Vous avez sorti un livre «Le fruit de la mixité, pour un meilleur équilibre entre hommes et femmes en entreprise». Pour quelles raisons?

Cet ouvrage a été réalisé avec le soutien du bureau fédéral d’égalité entre femmes et hommes au moyen des aides financières prévues par la loi sur l’égalité. Je suis partie de courts métrages que nous avons réalisé afin de montrer le quotidien des parents. Je tenais à en faire un ouvrage grand public pour montrer le vécu de façon interactive et ludique.

Les femmes sont plus nombreuses à faire de hautes études et pourtant elles sont sous représentées dans les postes à responsabilité. Comment l’expliquer?

Tout d’abord, lors d’un premier emploi, les entreprises engagent des femmes, parfois même plus que les hommes. Celles-ci présentent, au niveau des études, des diplômes avec de très bonnes notes et souvent même des mentions. Mais dès que la question de l’enfant se pose, elles pensent que l’entreprise va s’occuper d’organiser leur temps de travail mais elles se heurtent vite à la réalité. Elles commencent par diminuer leur temps de travail puis après elles démissionnent. De plus en plus d’entreprises viennent vers nous en nous disant «nous perdons des femmes». Donc les firmes recrutent 60% de femmes et à 40 ans elles sont plus là. Et cela devient un vrai problème économique. Face à ce problème, ils se sentent  démunis, ils ne sont pas dans la tête des femmes et ils ne comprennent pas toujours ce qu’il se passe. Il faut de  l’accompagnement individuel.

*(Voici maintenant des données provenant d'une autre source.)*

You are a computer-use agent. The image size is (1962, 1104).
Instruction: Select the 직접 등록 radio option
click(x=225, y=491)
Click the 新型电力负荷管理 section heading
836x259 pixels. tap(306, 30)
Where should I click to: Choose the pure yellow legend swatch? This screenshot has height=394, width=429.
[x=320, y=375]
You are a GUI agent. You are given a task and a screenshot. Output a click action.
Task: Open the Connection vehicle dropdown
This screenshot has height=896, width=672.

Pourquoi est-ce si compliqué d’allier ambition professionnelle et enfants?

C’est difficile d’un point de vue organisationnel. Ce n’est pas évident de trouver un équilibre, de savoir ce que l’on a envie de faire et à quel pourcentage. On ne connaît souvent pas les différents modèles possibles. Tout le monde parle du temps partiel car en Suisse, historiquement il est très développé mais pour des postes sans responsabilité. Mais quand on a des postes à responsabilité, travailler à 30 ou 50% ce n’est pas possible. Donc les femmes, se voient tout de suite à plein temps alors qu’il existe des alternatives. Par exemple, faire 100% sur 4 jours, on est toujours très focalisé en Suisse sur le mi-temps dès que l’on aborde le sujet. On manque de références et de modèles.

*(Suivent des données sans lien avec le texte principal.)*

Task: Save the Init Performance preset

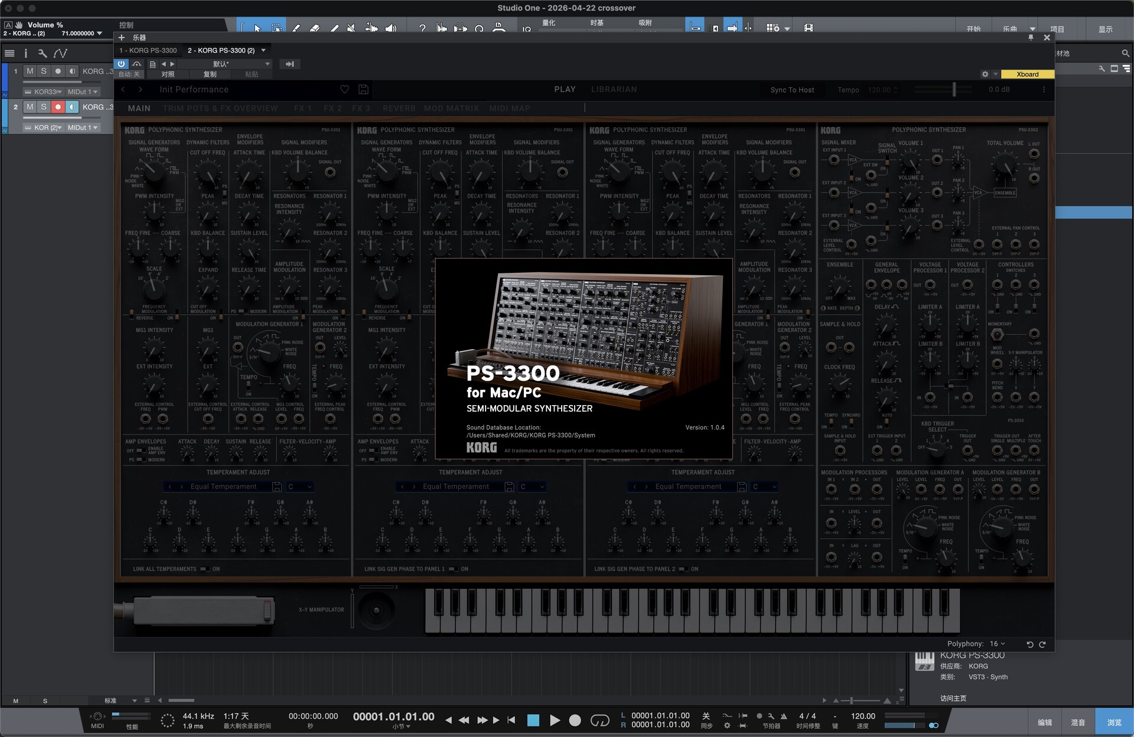Action: click(363, 89)
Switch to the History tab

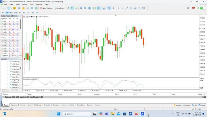[22, 105]
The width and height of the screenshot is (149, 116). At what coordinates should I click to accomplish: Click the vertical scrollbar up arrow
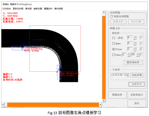tap(104, 12)
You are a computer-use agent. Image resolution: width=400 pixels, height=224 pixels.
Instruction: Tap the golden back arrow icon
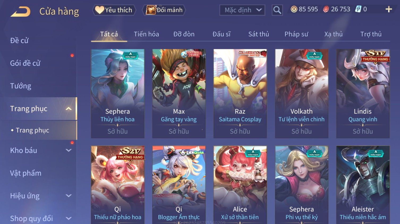pos(20,11)
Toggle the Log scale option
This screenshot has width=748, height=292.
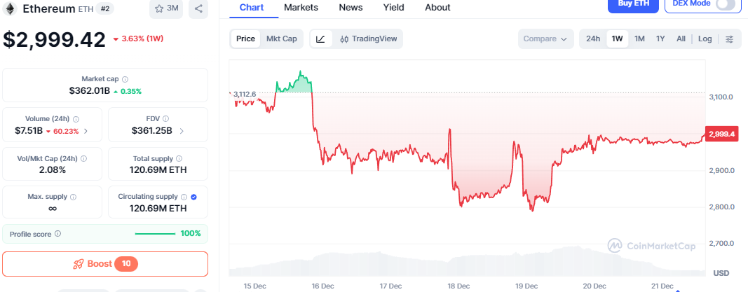click(705, 39)
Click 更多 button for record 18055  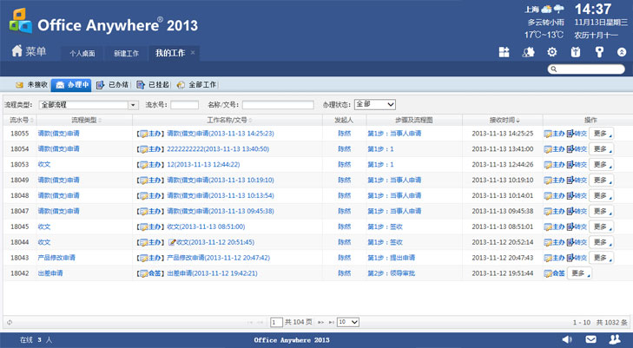(x=601, y=134)
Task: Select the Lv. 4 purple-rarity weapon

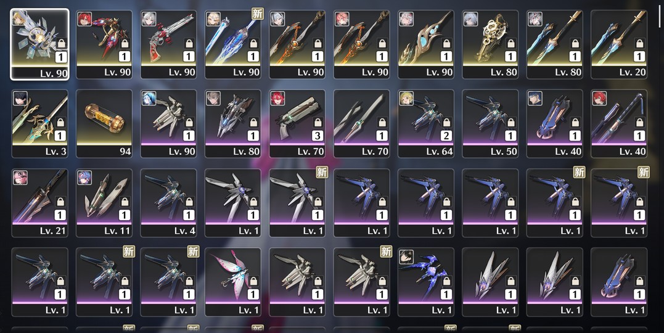Action: point(168,203)
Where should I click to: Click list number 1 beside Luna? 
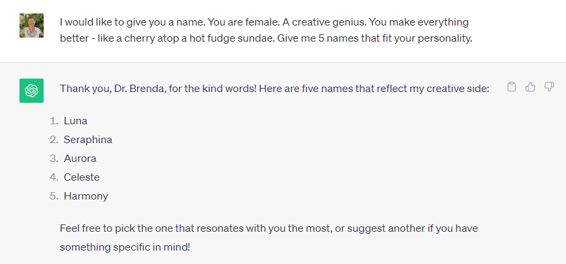click(x=54, y=121)
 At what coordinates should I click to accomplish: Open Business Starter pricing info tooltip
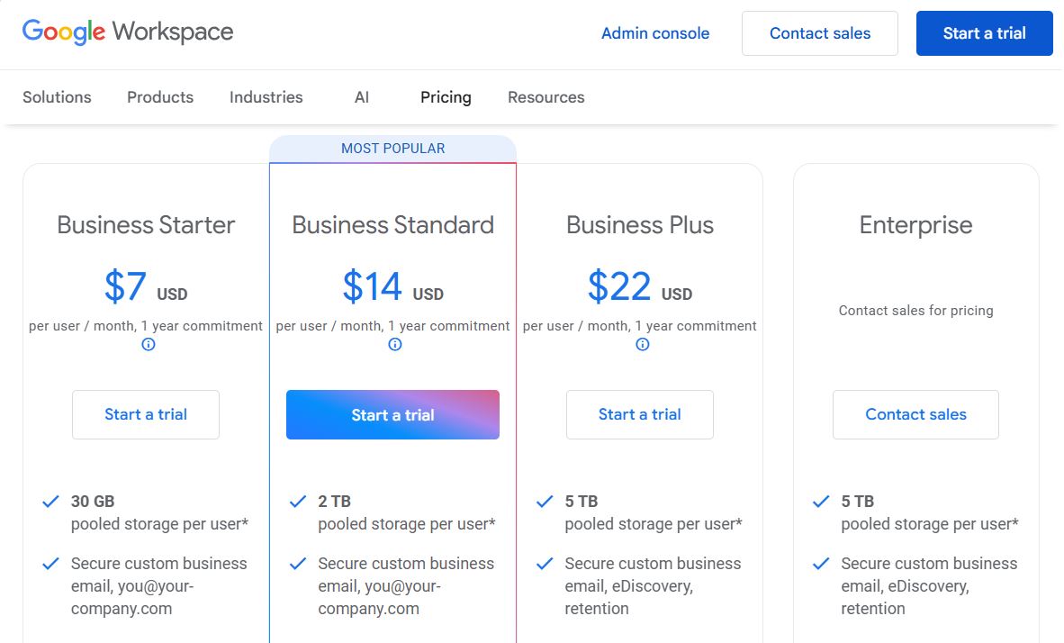(148, 344)
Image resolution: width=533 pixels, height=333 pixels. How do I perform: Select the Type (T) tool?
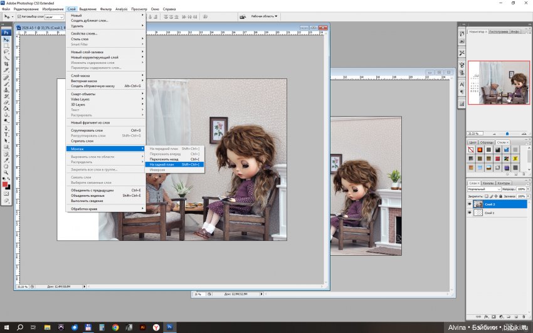pyautogui.click(x=6, y=134)
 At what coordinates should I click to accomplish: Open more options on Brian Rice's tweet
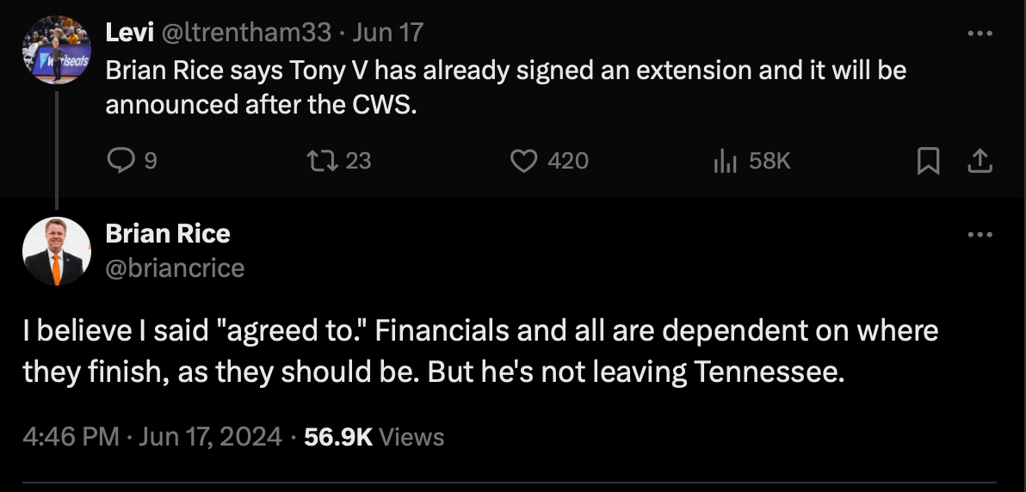click(980, 234)
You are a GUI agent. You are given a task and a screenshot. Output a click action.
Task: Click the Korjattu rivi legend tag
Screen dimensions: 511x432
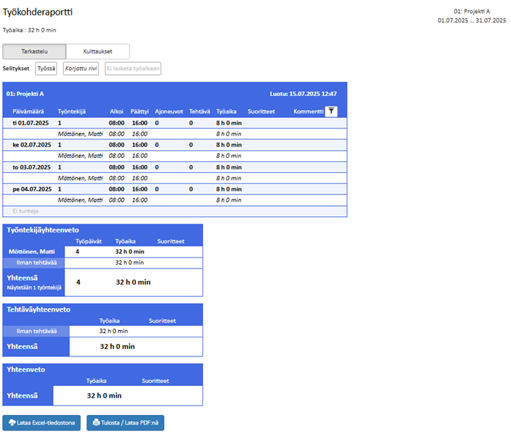pyautogui.click(x=81, y=68)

Une femme qui fait de hautes études et qui se retrouve hors du circuit professionnel. Une situation difficile à vivre, j’imagine.

Oui surtout, qu’il y a aujourd’hui autant de femmes voir plus, qui font des études. Donc forcément, elles ont aussi envie d’utiliser leurs papiers. Si elles n’arrivent pas s’investir comme il faut, une frustration s’installe à la longue et celle-ci devient de plus en plus forte avec l’âge. Elles peuvent souffrir du manque de reconnaissance de ce qu’elles ont fait et investi. Les entreprises sont de plus en plus conscientes que ces femmes qualifiées sont un potentiel économique. Etant donné que le baby boom a passé, on va manquer de main d’œuvre, de gens qualifiés en Suisse. On risque de devoir aller les chercher à l’étranger, avec tous les problèmes d’intégration que cela comporte. Donc, on ne peut plus se permettre de laisser les femmes à la maison. Cela devient un enjeu économique.

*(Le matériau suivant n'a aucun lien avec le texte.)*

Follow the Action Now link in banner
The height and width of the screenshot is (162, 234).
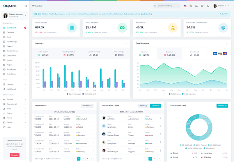pyautogui.click(x=225, y=14)
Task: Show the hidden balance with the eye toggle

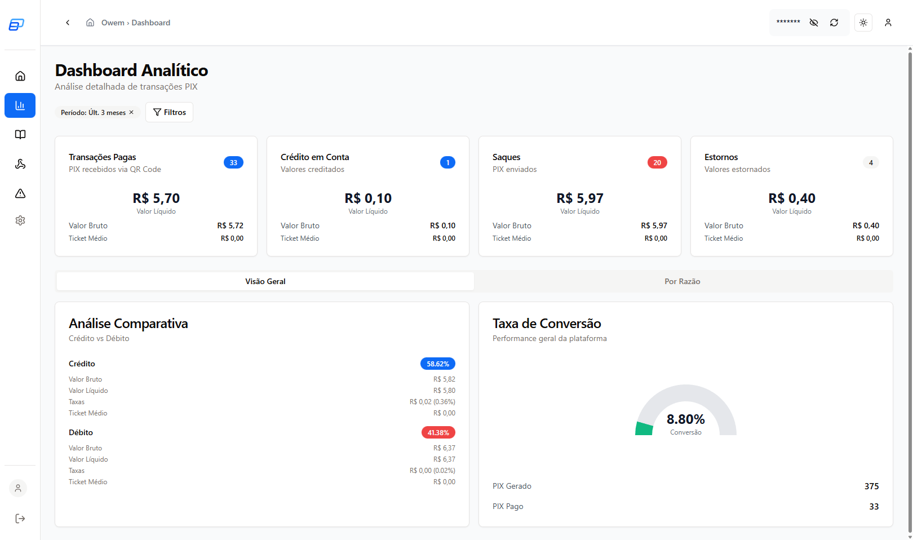Action: point(813,23)
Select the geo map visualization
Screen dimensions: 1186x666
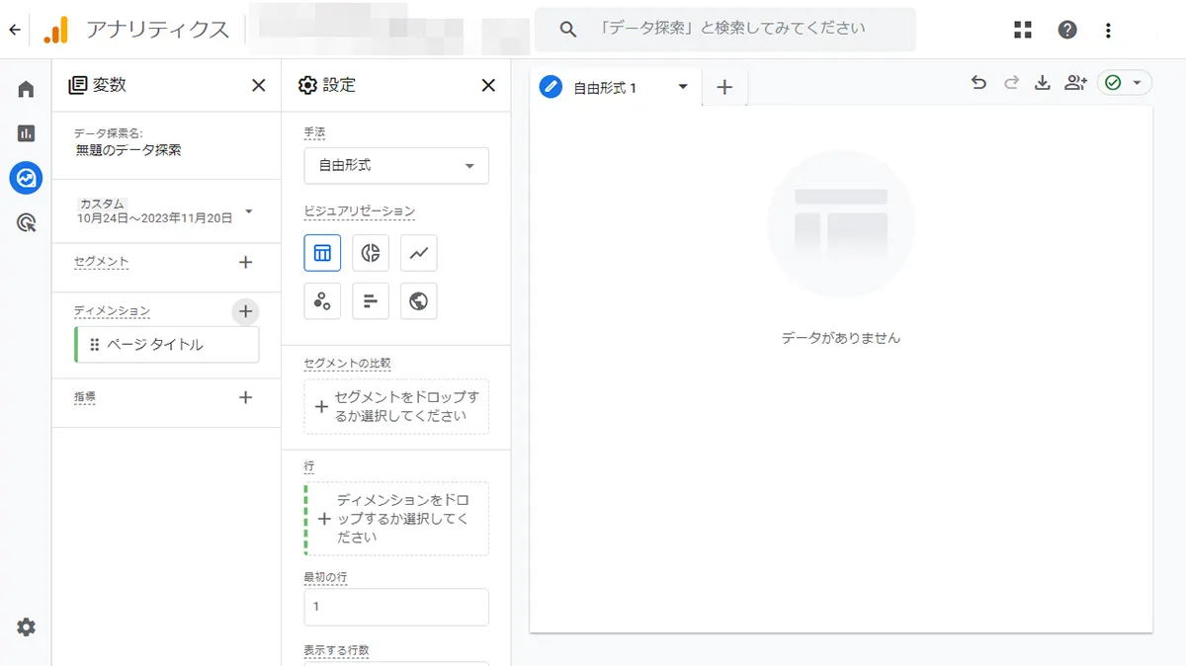(x=418, y=300)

Un conseil à donner aux jeunes étudiantes?

Bien choisir son fiancé (rires). Quand elles ont un homme dans leur vie, il faut parler de ces questions très tôt dans le couple. Il faut être conscient que la personne que l’on choisit comme compagnon de vie et aussi la personne qui devra résoudre avec nous la répartition des taches pour mieux concilier carrière et famille. Et surtout, il faut se faire confiances et oser.


Biographie

Françoise Piron, mère de trois enfants, obtient son diplôme d’ingénieure en génie civil de l’EPFL en 1987. Elle travaille ensuite 5 ans dans un bureau d’ingénieurs spécialisé en géotechnique, puis à l’Office fédéral de l’environnement. En 1994, Françoise Piron  crée le bureau de l’égalité de l’EPFL. Son combat, promouvoir les métiers scientifiques et techniques auprès des jeunes filles dans les écoles. En 2002, elle fonde Pacte, une association professionnelle romande, à but non lucratif.